Task prompt:
Rewrite each line of the records as a numbered list, omitting blank lines and the pictures.

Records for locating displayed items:
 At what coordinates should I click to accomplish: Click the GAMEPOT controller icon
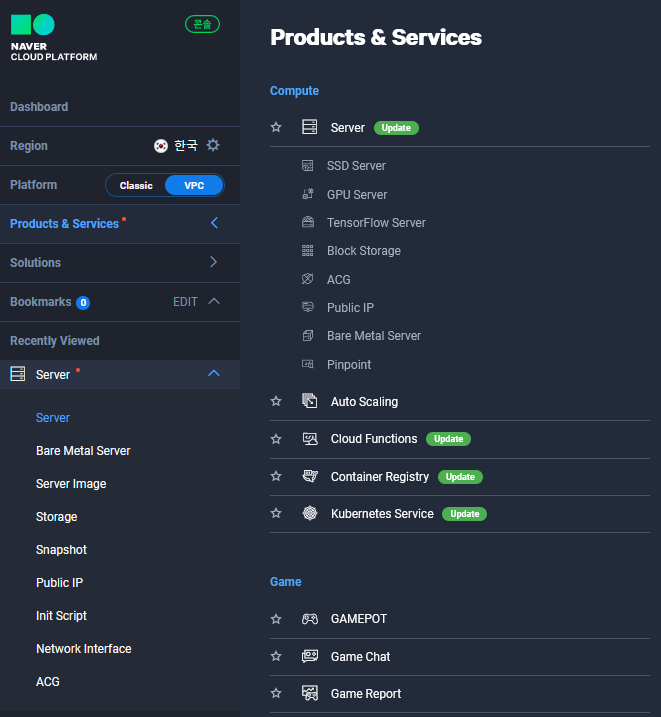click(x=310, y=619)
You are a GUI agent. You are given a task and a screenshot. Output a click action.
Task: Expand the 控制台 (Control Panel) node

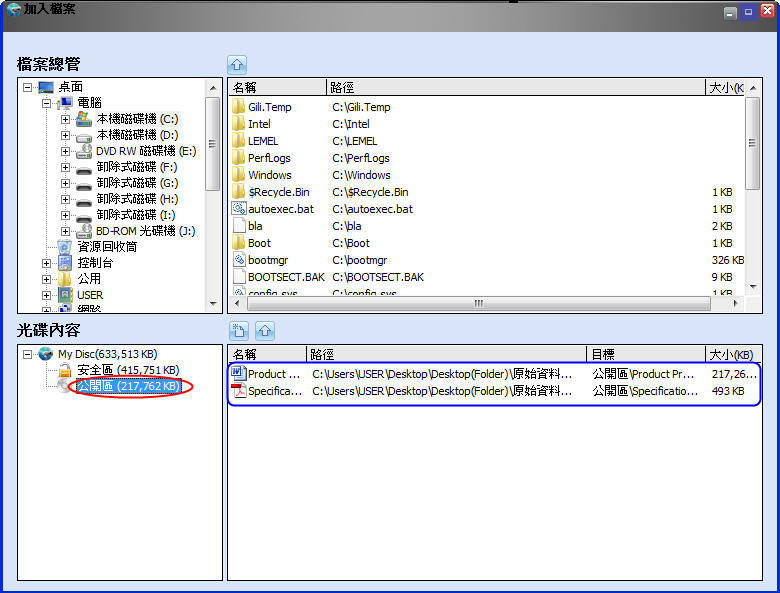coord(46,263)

Finished exercise:
1.  At what coordinates should I click to accomplish: Click the GAMEPOT controller icon
2. click(x=310, y=619)
3. You are a GUI agent. You are given a task and a screenshot. Output a click action.
4. Task: Expand the 控制台 (Control Panel) node
5. coord(46,263)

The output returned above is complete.